What you have to do: Render each line of the listing below as a JSON array of strings, with one string per line and blank lines omitted.

Information given:
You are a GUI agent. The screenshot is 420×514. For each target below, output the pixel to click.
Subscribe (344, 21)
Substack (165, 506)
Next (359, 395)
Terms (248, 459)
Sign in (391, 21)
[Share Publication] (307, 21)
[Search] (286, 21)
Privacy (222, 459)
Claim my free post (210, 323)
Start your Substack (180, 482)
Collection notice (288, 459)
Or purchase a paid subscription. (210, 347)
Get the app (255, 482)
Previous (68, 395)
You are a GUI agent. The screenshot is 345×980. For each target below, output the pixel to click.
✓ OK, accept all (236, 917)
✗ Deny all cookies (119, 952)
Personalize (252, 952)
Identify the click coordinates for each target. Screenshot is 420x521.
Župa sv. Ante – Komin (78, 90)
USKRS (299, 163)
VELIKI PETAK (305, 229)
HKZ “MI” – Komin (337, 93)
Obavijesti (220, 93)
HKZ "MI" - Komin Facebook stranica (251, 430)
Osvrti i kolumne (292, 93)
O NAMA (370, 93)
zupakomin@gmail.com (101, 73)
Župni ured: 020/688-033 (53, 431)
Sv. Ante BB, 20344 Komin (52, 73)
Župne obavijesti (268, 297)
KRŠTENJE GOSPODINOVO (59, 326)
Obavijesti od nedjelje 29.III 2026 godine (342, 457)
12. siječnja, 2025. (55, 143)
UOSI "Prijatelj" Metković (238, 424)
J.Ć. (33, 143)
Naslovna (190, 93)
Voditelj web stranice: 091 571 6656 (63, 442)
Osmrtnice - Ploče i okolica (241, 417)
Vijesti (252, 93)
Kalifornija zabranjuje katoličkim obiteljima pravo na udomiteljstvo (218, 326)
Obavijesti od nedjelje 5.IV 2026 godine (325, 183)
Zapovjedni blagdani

Exercise solution:
[
  "You are a GUI agent. The screenshot is 420×514. For each target below, output the pixel to click.",
  "Subscribe (344, 21)",
  "Substack (165, 506)",
  "Next (359, 395)",
  "Terms (248, 459)",
  "Sign in (391, 21)",
  "[Share Publication] (307, 21)",
  "[Search] (286, 21)",
  "Privacy (222, 459)",
  "Claim my free post (210, 323)",
  "Start your Substack (180, 482)",
  "Collection notice (288, 459)",
  "Or purchase a paid subscription. (210, 347)",
  "Get the app (255, 482)",
  "Previous (68, 395)",
  "You are a GUI agent. The screenshot is 345×980. For each target below, output the pixel to click.",
  "✓ OK, accept all (236, 917)",
  "✗ Deny all cookies (119, 952)",
  "Personalize (252, 952)",
  "Identify the click coordinates for each target. Screenshot is 420x521.",
  "Župa sv. Ante – Komin (78, 90)",
  "USKRS (299, 163)",
  "VELIKI PETAK (305, 229)",
  "HKZ “MI” – Komin (337, 93)",
  "Obavijesti (220, 93)",
  "HKZ \"MI\" - Komin Facebook stranica (251, 430)",
  "Osvrti i kolumne (292, 93)",
  "O NAMA (370, 93)",
  "zupakomin@gmail.com (101, 73)",
  "Župni ured: 020/688-033 (53, 431)",
  "Sv. Ante BB, 20344 Komin (52, 73)",
  "Župne obavijesti (268, 297)",
  "KRŠTENJE GOSPODINOVO (59, 326)",
  "Obavijesti od nedjelje 29.III 2026 godine (342, 457)",
  "12. siječnja, 2025. (55, 143)",
  "UOSI \"Prijatelj\" Metković (238, 424)",
  "J.Ć. (33, 143)",
  "Naslovna (190, 93)",
  "Voditelj web stranice: 091 571 6656 (63, 442)",
  "Osmrtnice - Ploče i okolica (241, 417)",
  "Vijesti (252, 93)",
  "Kalifornija zabranjuje katoličkim obiteljima pravo na udomiteljstvo (218, 326)",
  "Obavijesti od nedjelje 5.IV 2026 godine (325, 183)",
  "Zapovjedni blagdani"
]